Those with SM experience anxiety related to speaking and sometimes they may also be unable to make eye contact, nod their heads, point or make other nonverbal forms of communication when in a social situation that provokes anxiety. SM may be an extreme form of social phobia. Social anxiety and avoidance characteristic of social phobia may be associated with SM, and thus, both diagnoses may be given. More than 90% of children with SM also meet the diagnostic criteria for social anxiety disorder, now termed social phobia (Black et al., 1996). Diagnosis of other comorbid anxiety disorders is also commonly diagnosed with SM and social phobia (Biedel & Turner, 1998). The name change from ‘elective’ to ‘selective mutism’ in DSM-IV deemphasized the oppositional behavior connotation that a child elected not to speak and rather emphasized the characteristic of the disorder, that there are select environments in which speaking does not occur (APA, 1994). Thus a child’s reluctance to speak and engage socially should not be interpreted as an oppositional behavior but as avoidance due to anxiety.
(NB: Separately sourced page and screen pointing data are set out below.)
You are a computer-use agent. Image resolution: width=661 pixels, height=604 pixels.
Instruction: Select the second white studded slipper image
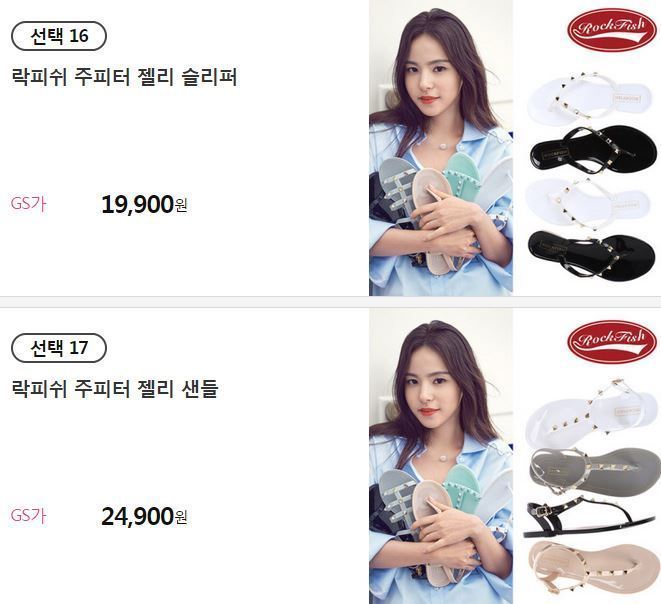588,203
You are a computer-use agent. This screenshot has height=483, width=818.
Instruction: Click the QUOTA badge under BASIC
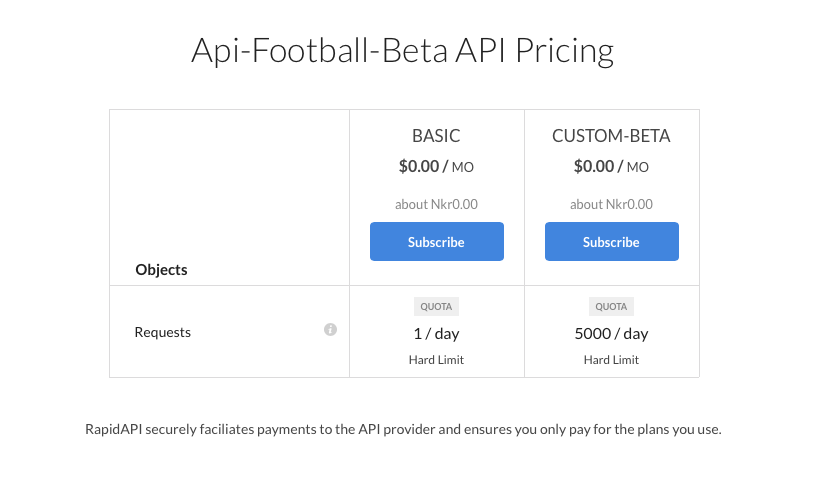pyautogui.click(x=436, y=307)
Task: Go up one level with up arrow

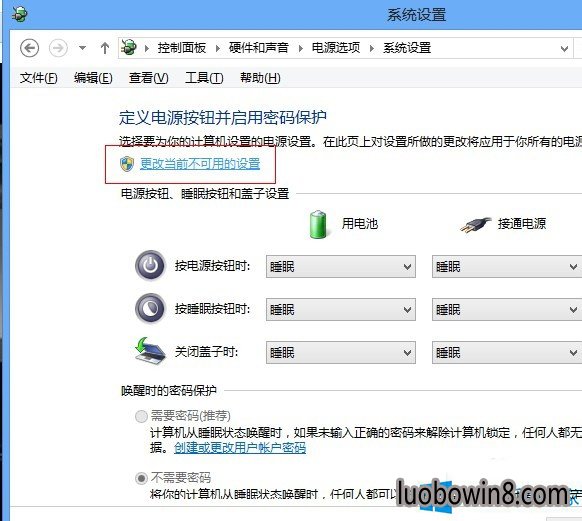Action: coord(105,48)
The term ‘selective mutism is consistent with new etiological theories that focus on anxiety issues (Dow et al., 1995).

The current edition of the Diagnostic and Statistical Manual of Mental Disorders, 4th Edition, Text Revision, or DSM-IV-TR (APA, 2000), states that the following criteria must be met in order to qualify for a diagnosis of selective mutism:

(a) An inability to speak in at least one specific social situation where speaking is expected (e.g., at school) despite speaking in other situations (e.g., at home);
(b) The disturbance has interfered with educational or occupational achievement or with social communication;
(c) The duration of the selective mutism is at least one month and is not limited to the first month of school;
(d) The inability to speak is not due to a lack of knowledge of or discomfort with the primary language required in the social situation; and,
(e) The disturbance cannot better be accounted for by a communication disorder (e.g. stuttering) and does not occur exclusively during the course of a pervasive developmental disorder, schizophrenia or other psychotic disorder.

A diagnosis of SM can only be made by a treating professional qualified to diagnose mental illness. While many parents and professionals unfamiliar with SM may identify many of the symptoms in their children, a formal diagnosis should be obtained to confirm that SM is present and not better accounted for by other disorders that also include the lack of speech as a presenting symptom.